RNA sequencing comparing interferon gamma-treated Wild-Type and STAT1-/- mouse breast cancer cell lines

This study has identified a unique susceptibility that capitalizes on a cancer cell's reliance on key metabolic pathways, not only to meet increased energetic demands, but also to maintain the critical balance between reactive oxygen species (ROS) and cellular antioxidant levels, necessary for cancer cell survival and growth. Specifically, we explored the use of phenformin, a metabolic drug that is being repurposed as a cancer treatment in clinical trials. We find that several breast cancer cell lines, across molecular subtypes, were sensitized to phenformin when combined with the pro-inflammatory cytokine, interferon-gamma (IFN?), revealing a previously unidentified anti-tumor effect. Similarly, we find that an elevated inflammatory response (stimulated by PolyIC) synergizes with phenformin to attenuate tumor growth, in three different mouse models of breast cancer. Through inhibiting complex I of the electron transport chain, phenformin directly inhibits tumor growth by suppressing mitochondrial-dependent energy generation, and consequently increases levels of superoxide.

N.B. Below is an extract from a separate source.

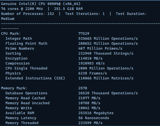Image resolution: width=160 pixels, height=126 pixels.
Task: Click the Memory Latency 56 Nanoseconds value
Action: coord(94,118)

Functionally, the mitochondrial ROS scavenger, MitoTempo, reverses the ability of, IFN? and PolyIC to synergize with phenformin. Through RNA sequencing, by comparing Wild-Type and STAT1 KO cells, we identify Nqo1 as a target gene that decreases upon IFN? treatment in a STAT1 dependent manner. Nqo1 is a 2-electron reductase that is upregulated in many tumors and has important roles in ROS scavenging and cellular stress responses. In support, targeting Nqo1 either by shRNA-mediated gene silencing or through its bioactivatable inhibitor, ß-lapachone, sensitized established human and mouse cell lines, cells from breast cancer patient-derived xenografts (PDX), and in vivo xenografted tumor growth to phenformin. Overall design: Examination of interferon gamma regulated genes in Wild-Type and STAT1-/- mouse breast cancer cell lines in response to interferon gamma treatment (1ng/ml) for 24 hours. Using two independent parental cell lines, MT4788 and MT864, and their WT and STAT-/- counterparts, with 3 replicates of each. For a total of 12 samples.